Homélie du 7 avril 2020 - Mardi saint

La trahison de Judas

par

fr. François Daguet

Pourquoi le personnage de Judas nous fascine-t-il tant ? Tant de méditations, tant de livres écrits, on a fait de son nom un substantif pour exprimer la trahison… Judas fascine parce que c’est Jésus qu’il a trahi. Et l’on se demande comment l’un des Douze, qui a vécu pendant trois ans au contact de Jésus, qui a entendu tous ses enseignements, été témoin de tous ses miracles… qui a vécu de sa bonté et de sa vérité, celles qui attiraient des foules entières… comment a-t-il pu trahir Jésus ? Et pour trois fois rien, mais même si cela avait été pour une fortune, cela ne changerait rien à la chose.

Parfois, on a pu dire, en s’appuyant sur une parole de Jésus : « Il faut que l’Écriture s’accomplisse » (Jn 13, 18) ou sur un verset des Actes des Apôtres (1, 16), mais mal interprétés, que Judas était prédestiné à cette trahison parce « qu’il fallait » que Jésus fût trahi. Mais cela est inadmissible. Dieu ne crée aucune créature en la prédestinant au mal. La seule prédestination est au bien de la vie éternelle. Et Dieu vient en aide à tout homme, jusqu’au bout, pour cela. Il ne prive aucun humain des secours nécessaires pour qu’il atteigne sa fin. Tout ceci est radicalement contraire au dessein de Dieu. Et ce serait une vilaine façon de rendre compte de la malice des hommes : si certains sont prédestinés à ne pas atteindre leur fin, voilà qui met en place le mal dans l’ordre du monde. Mais ces conceptions sont mauvaises et inadmissibles au regard de Dieu.

Non, Judas est resté libre jusqu’au dernier instant, celui de la bouchée. Et c’est cela qui nous fascine. Cette bouchée, figure de l’eucharistie, c’est l’expression la plus intime, la plus sensible, de l’amour de Jésus, du salut qu’il nous offre. Jésus est allé jusqu’au bout dans l’offre de salut faite à Judas. Et c’est là, au plus près du salut offert, qu’il dit non, qu’il le refuse. C’est cela, me semble-t-il, qui suscite chez nous tant de fascination : ce côtoiement du bien et du mal, cette rencontre du salut offert et de son refus. Dans cette rencontre, se situe notre liberté. La capacité de dire non à Dieu alors-même qu’il nous sollicite jusqu’au bout. Si Judas nous fascine, c’est parce qu’il montre, en grand, la fragilité de notre liberté, qui peut se dérober à l’offre de Dieu, bien en face, la faille de notre volonté dont nous savons très bien qu’elle peut dire non à Dieu.

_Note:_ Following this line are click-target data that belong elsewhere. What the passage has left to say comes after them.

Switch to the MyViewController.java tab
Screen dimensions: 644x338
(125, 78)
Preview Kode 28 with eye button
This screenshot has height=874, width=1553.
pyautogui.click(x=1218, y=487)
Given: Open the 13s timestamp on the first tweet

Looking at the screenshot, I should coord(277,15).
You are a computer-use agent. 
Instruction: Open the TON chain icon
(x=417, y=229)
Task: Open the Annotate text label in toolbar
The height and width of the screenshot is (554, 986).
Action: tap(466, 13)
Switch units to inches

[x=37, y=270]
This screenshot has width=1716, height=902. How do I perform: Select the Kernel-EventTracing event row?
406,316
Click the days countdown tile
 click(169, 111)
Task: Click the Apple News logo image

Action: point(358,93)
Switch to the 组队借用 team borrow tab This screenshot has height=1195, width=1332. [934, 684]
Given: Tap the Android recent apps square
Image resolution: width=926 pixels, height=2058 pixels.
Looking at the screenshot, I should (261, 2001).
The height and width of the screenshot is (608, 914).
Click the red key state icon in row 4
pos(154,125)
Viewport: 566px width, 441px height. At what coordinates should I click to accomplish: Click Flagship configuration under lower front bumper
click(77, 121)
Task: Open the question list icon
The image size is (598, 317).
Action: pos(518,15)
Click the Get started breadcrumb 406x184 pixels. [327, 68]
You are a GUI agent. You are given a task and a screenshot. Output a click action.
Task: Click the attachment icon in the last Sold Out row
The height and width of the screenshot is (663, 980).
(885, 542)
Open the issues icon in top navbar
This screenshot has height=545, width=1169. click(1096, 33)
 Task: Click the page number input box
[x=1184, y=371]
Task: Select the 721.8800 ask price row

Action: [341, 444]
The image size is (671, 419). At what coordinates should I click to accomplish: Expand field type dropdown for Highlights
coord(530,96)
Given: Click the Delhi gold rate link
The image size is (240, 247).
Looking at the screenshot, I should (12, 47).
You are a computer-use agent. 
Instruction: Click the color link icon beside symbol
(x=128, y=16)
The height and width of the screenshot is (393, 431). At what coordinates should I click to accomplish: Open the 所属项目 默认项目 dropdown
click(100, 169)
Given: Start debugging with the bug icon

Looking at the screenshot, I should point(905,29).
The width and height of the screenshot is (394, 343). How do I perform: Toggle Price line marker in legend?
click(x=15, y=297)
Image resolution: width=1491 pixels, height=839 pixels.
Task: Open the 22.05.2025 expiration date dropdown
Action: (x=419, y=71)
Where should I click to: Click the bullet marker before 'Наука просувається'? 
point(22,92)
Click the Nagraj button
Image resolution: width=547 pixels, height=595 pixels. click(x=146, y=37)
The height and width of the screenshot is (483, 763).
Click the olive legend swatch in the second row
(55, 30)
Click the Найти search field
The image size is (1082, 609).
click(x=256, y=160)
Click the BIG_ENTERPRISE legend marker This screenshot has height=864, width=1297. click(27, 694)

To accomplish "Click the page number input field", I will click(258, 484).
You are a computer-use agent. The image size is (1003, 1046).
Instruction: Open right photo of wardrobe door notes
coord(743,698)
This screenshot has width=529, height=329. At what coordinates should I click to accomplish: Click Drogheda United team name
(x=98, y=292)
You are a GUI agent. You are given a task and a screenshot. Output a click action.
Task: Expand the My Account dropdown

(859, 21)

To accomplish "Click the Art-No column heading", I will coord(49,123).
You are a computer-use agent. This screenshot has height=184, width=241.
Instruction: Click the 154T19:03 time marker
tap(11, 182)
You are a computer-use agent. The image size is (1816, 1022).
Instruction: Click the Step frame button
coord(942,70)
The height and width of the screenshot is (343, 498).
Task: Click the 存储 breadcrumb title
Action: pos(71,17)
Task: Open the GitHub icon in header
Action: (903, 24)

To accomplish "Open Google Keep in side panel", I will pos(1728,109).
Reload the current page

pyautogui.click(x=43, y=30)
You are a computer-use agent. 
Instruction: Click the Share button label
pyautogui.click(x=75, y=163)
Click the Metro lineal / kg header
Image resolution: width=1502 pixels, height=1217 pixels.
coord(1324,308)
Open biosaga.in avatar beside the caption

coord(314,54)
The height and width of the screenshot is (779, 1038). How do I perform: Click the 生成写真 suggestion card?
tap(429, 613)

Il ne s’agit pas ici de nous faire peur, mais il n’est pas mauvais de se connaître. La tentation à laquelle Judas a cédé, tous les hommes, d’une façon ou d’une autre, la rencontrent. Il y a toujours des moments, peut-être un moment, dans la vie de chacun, où Jésus s’adresse à nous en demandant : Veux-tu bien ? Choisis-tu la lumière ? Me refuseras-tu ? N’allez pas croire que les saints ne l’ont pas connue, cette tentation. Au contraire, plus la liberté est sollicitée par le bien, plus elle expérimente sa fragilité. Thérèse de l’Enfant Jésus disait à Dieu : « Ôte-moi la liberté de t’offenser », tout en sachant très bien que Dieu ne lui retirerait pas la liberté. Et Philippe Néri lui disait : « Seigneur, méfie-toi de moi aujourd’hui, j’ai peur de te trahir. »

Alors, l’enjeu, ce n’est pas d’être paralysé par le scrupule, c’est de demander à Dieu lui-même de fortifier notre volonté. D’ailleurs, c’est exactement ce que nous faisons plusieurs fois chaque jour, et ce que nous allons refaire, en récitant le Notre Père : « Ne nous laisse pas entrer en tentation. » C’est-à-dire, aide-nous pour que nous sachions dire oui à tes sollicitations. « Mais délivre-nous du mal » : arrache-nous à son emprise. Fortifie-moi par ta grâce pour que je ne suive pas le chemin de Judas. C’est ce que nous lui demandons au cours de cette messe, les uns pour les autres.